Ao terminarmos a trilha, seguimos a pé por uma pequena estrada de terra, entramos numa Kombi, que era do casal, e seguimos para a casa deles. Fomos recebidos no portão por três vira-latas e um porquinho acinzentado. Eu indaguei sobre o porco e eles falaram que tinha sido uma espécie de resgate e que era de estimação. Fiz bastante carinho em seu queixo, surpreso por ele me deixar e por ser tão carinhoso. Depois de carregar meu celular, perguntei o que cada um gostaria de beber para eu fazer um pedido por aplicativo. Eles falaram que não precisava, mas eu insisti e pedi chás gelados e umas cervejas.
Comemos macarrão e o casal explicou que participariam de um ritual xamânico ali perto mais tarde e não poderiam beber álcool naquele dia. Perguntaram se eu e o rapaz queríamos conhecer o lugar e quem sabe também fazer o ritual. Eu respondi que não, porque tinha bebido bastante na noite anterior e já tinha tomado duas cervejas ali. O rapaz aceitou o convite. Ficamos um tempo descansando após o almoço, até que deu o horário de sair. Fomos a pé até o lugar, que ficava no meio de um bosque onde, além de uma espécie de chalé, havia uma tenda e uma fogueira queimando. No portão, o rapaz que tinha falado comigo no morro ficou nervoso e disse que estava em dúvida se realmente seguia em frente e participava do ritual. O casal conversou com ele e depois um homem alto e magro apareceu e também começou a conversar, sorrindo muito. Ao ver que ele estava se convencendo, me despedi de todos e fui para o terminal.
Havia pouca gente ali e nenhum ônibus à vista. Eu comprei um enorme pacote de salgadinho de milho e uma Fanta Uva no mercado em frente e sentei num banco para esperar a primeira linha que me levasse de volta a Curitiba. Um menino entediado, de chinelos, que parecia estar com a avó e uns primos, se aproximou de mim, sério, e depois me ignorou, caminhando para perto dos parentes novamente. Na terceira ou quarta vez que ele fez isso, ofereci um pouco do salgadinho, e ele colocou a mão na boca, pensativo, e olhou para a vó, que não prestava atenção. Então estendeu a mão, pegou um pouco e saiu correndo.

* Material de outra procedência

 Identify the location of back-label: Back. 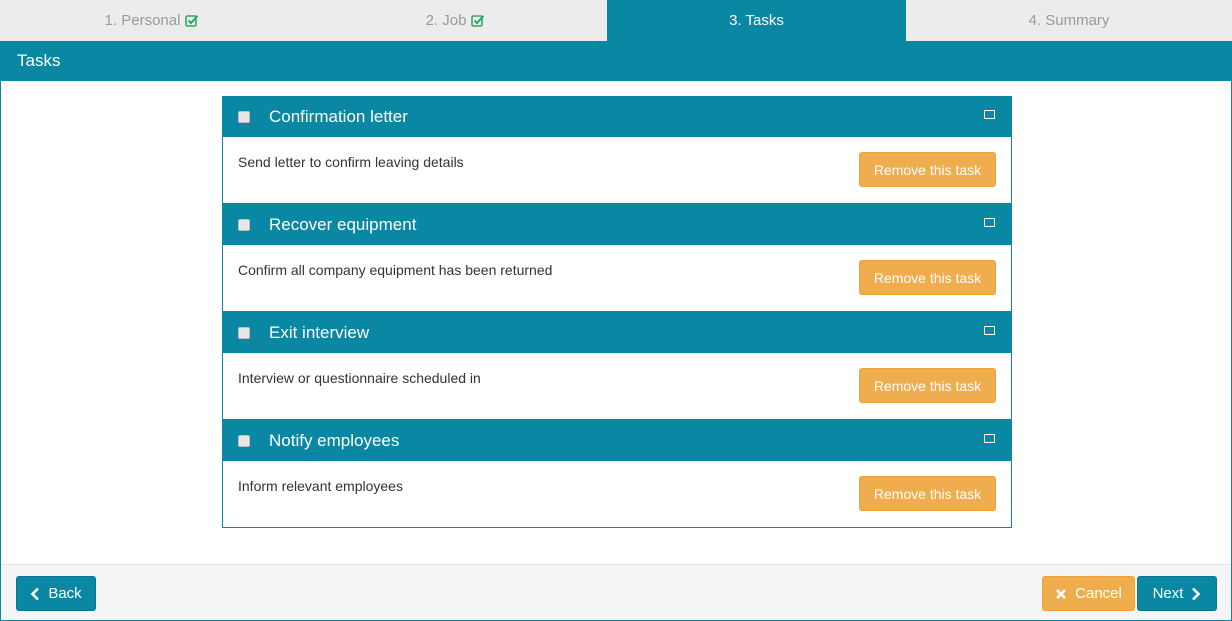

A notícia se espalhou rapidamente e todos os seus primos vieram me pedir, o mais discretamente possível, um pouco de salgadinho. Acabei lhes entregando o pacote inteiro e a avó me perguntou se eu tinha certeza e eu disse que sim. Pegamos o mesmo ônibus e as crianças, com a boca cheia, sorriam para mim dos bancos da frente e me faziam sinais de positivo de vez em quando.
Encostei a cabeça na janela e fui acompanhando o cenário se alterando. A cidadezinha deu lugar à BR e aos postos e casas e comunidades ao longo dela. O céu estava mudando de cor rapidamente e eu consegui ver o Anhangava ao fundo algumas vezes, brilhando com os últimos raios de sol. Fechei os olhos em algum momento, não para dormir, mas para aproveitar melhor o embalo do ônibus.
Acho que esses são meus momentos favoritos do fim de semana. O final de tudo, quando estou voltando para casa, de onde quer que seja. Quando chego em frente ao meu prédio e olho para as janelas com as cortinas fechadas e tenho a impressão de observar um lugar inabitado. Nessas horas, tenho a impressão de que ninguém mora ali e que ninguém jamais morou. Às vezes, observando o apartamento escuro da calçada, sinto que eu mesmo não existo.